Well, by definition yes. The job of the masses is to resist by any means available. If it starts using terrorist tactics it stops being the masses. Of course besides gathering signatures there's many other peaceful adjacent things that can be done (leftist types love the meme of a general strike, but of course civil disobedience, road blockades, and so on are all on the table), and somewhere between guerilla warfare and spray painting stencils in the night there's a fuzzy ethical line. On one side it's Taliban style "we will wait until they leave" and on the other side it's again Taliban style, but the bad things.
Mostly the masses ought to be proactive, educate itself, and so on to avoid signing conventions that have these exceptions.
I think this discussion is missing a significant issue: why would a democratic government, of the people, by the people, and for the people, use tear gas?

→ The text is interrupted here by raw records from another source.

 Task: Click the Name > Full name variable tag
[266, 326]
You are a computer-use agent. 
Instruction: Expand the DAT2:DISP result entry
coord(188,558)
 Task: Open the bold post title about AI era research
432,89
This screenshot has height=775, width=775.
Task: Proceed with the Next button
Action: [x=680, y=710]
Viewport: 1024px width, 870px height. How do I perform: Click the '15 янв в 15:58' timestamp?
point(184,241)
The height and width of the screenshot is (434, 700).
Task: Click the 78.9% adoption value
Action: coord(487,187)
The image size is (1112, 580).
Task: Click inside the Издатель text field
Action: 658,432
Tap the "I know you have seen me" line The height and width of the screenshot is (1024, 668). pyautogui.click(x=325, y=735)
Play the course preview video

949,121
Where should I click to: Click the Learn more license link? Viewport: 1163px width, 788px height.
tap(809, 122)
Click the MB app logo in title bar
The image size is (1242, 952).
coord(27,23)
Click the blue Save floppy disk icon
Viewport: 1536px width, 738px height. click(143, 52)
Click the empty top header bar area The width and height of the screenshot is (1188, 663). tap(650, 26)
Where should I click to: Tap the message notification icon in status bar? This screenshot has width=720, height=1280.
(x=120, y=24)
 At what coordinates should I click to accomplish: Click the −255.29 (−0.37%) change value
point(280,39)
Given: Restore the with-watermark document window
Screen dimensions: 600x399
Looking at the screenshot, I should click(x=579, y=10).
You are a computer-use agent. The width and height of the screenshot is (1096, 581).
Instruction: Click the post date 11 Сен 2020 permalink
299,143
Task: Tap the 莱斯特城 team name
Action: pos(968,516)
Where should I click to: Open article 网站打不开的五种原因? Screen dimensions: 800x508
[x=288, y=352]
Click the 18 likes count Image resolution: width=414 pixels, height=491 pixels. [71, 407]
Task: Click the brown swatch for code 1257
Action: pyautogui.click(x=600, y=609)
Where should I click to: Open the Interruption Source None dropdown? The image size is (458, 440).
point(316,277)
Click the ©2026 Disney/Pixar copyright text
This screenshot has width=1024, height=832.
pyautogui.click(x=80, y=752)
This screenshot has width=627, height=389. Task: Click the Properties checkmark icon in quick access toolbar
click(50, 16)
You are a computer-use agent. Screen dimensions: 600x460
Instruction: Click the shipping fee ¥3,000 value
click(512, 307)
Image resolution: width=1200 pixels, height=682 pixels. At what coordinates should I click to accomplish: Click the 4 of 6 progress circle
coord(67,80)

Why do British Bobbies carry batons?
The simplest answer, which is the basis of all police powers of the state: to prevent crimes against persons and crimes against property. Riotous mobs get people hurt, often killed. The businesses proximate to a protest, often small businesses, often under-insured due to cost constraints, are very likely to be severely affected by protests that turn violent. Major corporate storefronts can absorb the cost of damages, but the same damages to a mom-and-pop grocery could be the end of the business, no matter how much they sympathize with the community that is outraged. And let me reiterate what I started with: riotous mobs get people hurt, often killed.
Tear gas vs the baton is a lesser version of the observation by James B. Conant, president of Harvard University, in his autobiography: "To me the development of new and more effective gases seemed no more immoral than the manufacture of explosives and guns. . . I did not see in 1917, and do not see in 1968, why tearing a man's guts out by a high-explosive shell is to be preferred to maiming him by attacking his lungs or skin."